Now that’s just silly. People overwhelmingly use custom labels (a) to put their own house brand on chips, or (b) to unify mixed sets. Denominations are incidental.
 
almost 61 different players in 39 games in the last 5 months. I track everything

How many chip collectors on this site are hosting that many games, with that large a cast of characters? Like I said, it might make sense if you have a lot of different players of a wide variety of skills, in a game that is open to most anyone. I can see why denoms might help in your particular case.

But most of us, from what I read on this site, are hosting games with 1-2 tables and a cast of regulars. Just take a look at the Home Game pics threads.

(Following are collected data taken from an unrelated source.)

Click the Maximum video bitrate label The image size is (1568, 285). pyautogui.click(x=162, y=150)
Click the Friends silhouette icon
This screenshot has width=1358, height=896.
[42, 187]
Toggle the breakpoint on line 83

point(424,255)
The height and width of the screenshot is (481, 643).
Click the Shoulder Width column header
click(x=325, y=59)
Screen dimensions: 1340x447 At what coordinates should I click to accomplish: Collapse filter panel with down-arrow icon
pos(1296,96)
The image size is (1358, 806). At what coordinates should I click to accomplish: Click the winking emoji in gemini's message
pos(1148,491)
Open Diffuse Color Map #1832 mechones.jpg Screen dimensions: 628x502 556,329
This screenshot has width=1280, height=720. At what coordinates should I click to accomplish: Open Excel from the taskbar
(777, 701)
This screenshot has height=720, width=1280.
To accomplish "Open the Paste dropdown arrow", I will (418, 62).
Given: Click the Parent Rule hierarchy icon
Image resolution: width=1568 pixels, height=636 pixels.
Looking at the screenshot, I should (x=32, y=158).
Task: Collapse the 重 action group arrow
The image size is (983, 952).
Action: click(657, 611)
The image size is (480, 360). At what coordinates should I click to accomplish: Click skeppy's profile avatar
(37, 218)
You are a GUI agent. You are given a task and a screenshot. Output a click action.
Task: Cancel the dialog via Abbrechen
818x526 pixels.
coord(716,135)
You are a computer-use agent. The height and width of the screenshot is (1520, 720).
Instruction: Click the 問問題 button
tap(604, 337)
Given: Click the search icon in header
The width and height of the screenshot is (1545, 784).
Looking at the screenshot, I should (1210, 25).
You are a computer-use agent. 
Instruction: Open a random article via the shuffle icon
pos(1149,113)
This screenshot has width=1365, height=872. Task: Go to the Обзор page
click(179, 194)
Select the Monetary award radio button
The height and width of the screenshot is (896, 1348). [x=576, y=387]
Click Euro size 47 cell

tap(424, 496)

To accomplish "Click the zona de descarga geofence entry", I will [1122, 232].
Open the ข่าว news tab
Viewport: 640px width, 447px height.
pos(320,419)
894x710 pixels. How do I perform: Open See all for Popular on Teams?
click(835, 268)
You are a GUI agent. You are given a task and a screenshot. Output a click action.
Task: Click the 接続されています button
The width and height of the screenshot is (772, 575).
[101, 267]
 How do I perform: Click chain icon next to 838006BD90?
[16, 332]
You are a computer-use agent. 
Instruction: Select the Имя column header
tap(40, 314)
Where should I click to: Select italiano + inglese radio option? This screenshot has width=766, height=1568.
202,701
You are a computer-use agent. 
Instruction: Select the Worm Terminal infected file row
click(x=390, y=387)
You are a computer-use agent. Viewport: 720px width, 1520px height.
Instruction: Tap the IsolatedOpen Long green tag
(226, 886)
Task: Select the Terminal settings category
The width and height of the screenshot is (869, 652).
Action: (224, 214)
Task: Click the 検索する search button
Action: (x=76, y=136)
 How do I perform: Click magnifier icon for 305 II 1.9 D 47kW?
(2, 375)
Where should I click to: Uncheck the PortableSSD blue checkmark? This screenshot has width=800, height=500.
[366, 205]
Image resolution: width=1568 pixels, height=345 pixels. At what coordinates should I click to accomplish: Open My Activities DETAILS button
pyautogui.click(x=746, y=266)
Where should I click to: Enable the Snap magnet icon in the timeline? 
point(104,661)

Even in the somewhat larger non-casino tourneys I attend which have 3-7 tables (mainly in VFW/American Legion halls, fish-and-game clubs, or firehouses), if you go even a couple times you will recognize pretty much everyone by the third visit. These games are populated largely by regs and it is rare to encounter a total newbie. FWIW, these games almost always use (cheap) undenominated chips, just because that is what you can find at Target or Wal-Mart. And it isn't a problem.
 
Now that’s just silly. People overwhelmingly use custom labels (a) to put their own house brand on chips, or (b) to unify mixed sets. Denominations are incidental.
Your the one who said “the only good argument I can think of for denoms is that it makes more work for @Gear” after many people presented their very good reasons for having denoms on chips. Your preference locked in on this, which is fine, but you keep insinuating that everyone is foolish for wanting denoms, which is not fine. It’s a preference, and everyone can have their preference.
 
Now that’s just silly. People overwhelmingly use custom labels (a) to put their own house brand on chips, or (b) to unify mixed sets. Denominations are incidental.

You can't just say something like this and expect people to believe you because you said it. What do you base this claim on other than your own opinion?


You sound like your feelings are hurt because everyone didn't jump on the non-denom bandwagon.
You asked a question and it was answered. You don't agree, that's fine, be happy about it (I wish people didn't love retired casino sets)!